> [Exercise]
Could you find each line of the data below that contains the word "bagno" and copy those lines?

> [Material for the task]
──────────
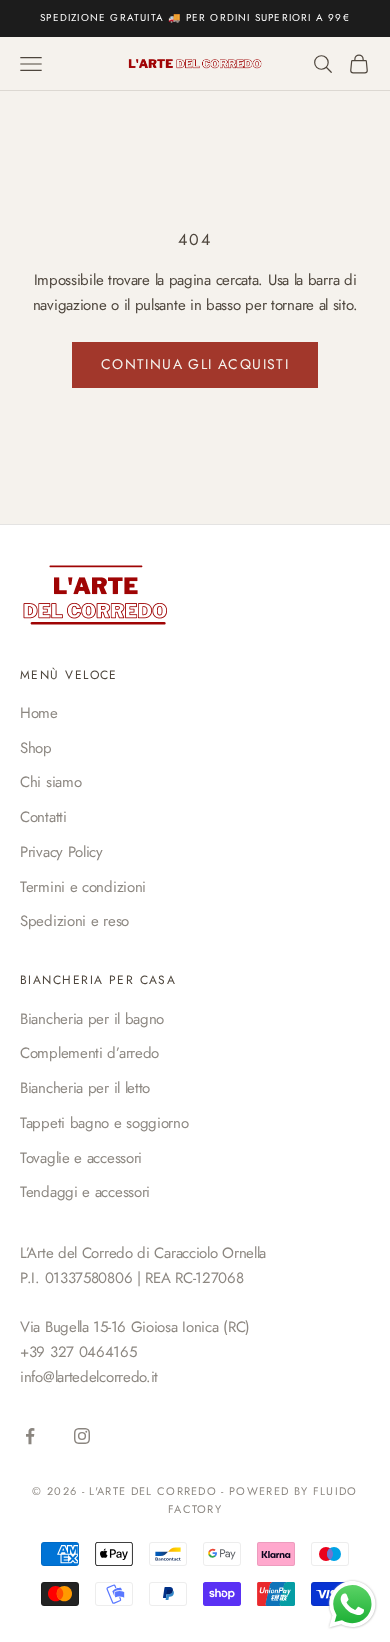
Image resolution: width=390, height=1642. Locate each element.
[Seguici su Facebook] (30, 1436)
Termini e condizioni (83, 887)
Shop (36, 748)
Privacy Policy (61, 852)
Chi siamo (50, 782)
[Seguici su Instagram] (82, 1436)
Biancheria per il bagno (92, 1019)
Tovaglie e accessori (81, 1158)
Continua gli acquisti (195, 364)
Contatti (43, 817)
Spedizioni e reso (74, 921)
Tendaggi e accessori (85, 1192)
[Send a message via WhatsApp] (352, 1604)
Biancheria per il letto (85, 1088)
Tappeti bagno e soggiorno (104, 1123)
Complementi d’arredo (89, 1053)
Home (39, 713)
──────────
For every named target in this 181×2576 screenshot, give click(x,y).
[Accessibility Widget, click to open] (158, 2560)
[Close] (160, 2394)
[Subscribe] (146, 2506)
──────────
> [Task answer]
Biancheria per il bagno (92, 1019)
Tappeti bagno e soggiorno (104, 1123)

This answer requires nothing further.